Billy was fortunate. His diagnosis of Autism Spectrum Disorder (ASD) came when he was still a young toddler. His parents had noticed that, unlike other children, he was withdrawn, intensely focused on certain things and his speech was delayed.
Research has shown that early identification and intervention can result in dramatically better outcomes for children with ASD. The sooner the intervention, the sooner symptoms of ASD can be treated and great progress can be made.
“Billy spoke in a very flat tone, he didn’t make eye contact, didn’t show emotion. Interaction with other kids was difficult, and he could not tolerate hugs,” said Connie, Billy’s mom.
The diagnosis answered many of their questions and gave Billy’s family a path for finding help as soon as possible. He was referred to another agency through the Regional Center and received some intensive early-intervention therapy just before he turned two years old.
When Billy aged-out of the early intervention program he was referred to the Autism Spectrum Disorder services provided by Uplift Family Services.
Using an evidence-based treatment, Pivotal Response Training (PRT), Uplift Family Services addressed behaviors common in children with ASD, including motivation and responding to multiple clues. Based on Applied Behavior Analysis (ABA), PRT has demonstrated positive changes in key behaviors that affect language, play, and social interaction. In addition to building crucial skills, ABA can also help reduce both everyday social problems and serious behavior disorders.
When Billy first met with his behaviorist, Anna, there had been a big change at home – he had a new baby sister – and for a child with ASD, changes to the normal routine can be very upsetting. “He was quiet, not engaging in new things, unhappy and within himself,” said Anna. “He was very focused on his toy trains and easily frustrated when he was asked to do new things.”
“Uplift Family Services formed a wonderful, caring team that worked with him at home, at his pre-school, and out in public,” said Connie. “They immersed him in typical situations with kids his age.”

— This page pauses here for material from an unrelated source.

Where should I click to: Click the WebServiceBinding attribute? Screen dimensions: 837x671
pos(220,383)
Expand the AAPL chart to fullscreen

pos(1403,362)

Anna quickly learned that reading books and playing with his trains were two of Billy’s favorite things to do. She used this information to make teaching skills more fun for him.
Billy needed a lot of help to manage his anxieties – the loud noises of other kids, among other things. Anna taught him coping skills that he could understand at his age. “We would pretend that he had swallowed a balloon and that he could see it expanding in his stomach. He practiced taking deep breaths to blow up the balloon, and that helped him to calm down when he was feeling anxious,” said Anna.
Transitioning into new situations was a major problem, but once he learned the skills to manage his anxieties, and with repeated exposure, he had time to get comfortable in new situations and continued to make great progress.
“The first therapy Billy received had a very rigid structure. Goals would only be changed on a set schedule – if he mastered something ahead of schedule, he was not encouraged to master the next step until the scheduled time. But, the Uplift Family Services program allowed the goal to change as soon as Billy mastered something,” continued Connie. “He made much quicker progress that way.”
None of the parents in Billy’s social circle knew of his diagnosis, but all who observed him over the weeks when Anna was working with him noticed his improvements. He was more social and looked happier. He laughs more now, and most importantly, he interacts with other children.
“I really don’t have the words to powerfully describe the difference that Uplift Family Services made in Billy’s life and our life,” Connie said. “His sentences are becoming conversations, he’s engaging with other kids, and he shows real empathy for other people. They helped my child become more ‘natural,’ and he’s funny now.
“Before, he could not tolerate hugs. Now he’s very affectionate. He even comes and asks for ‘love,’ and we finally get special cuddle time.”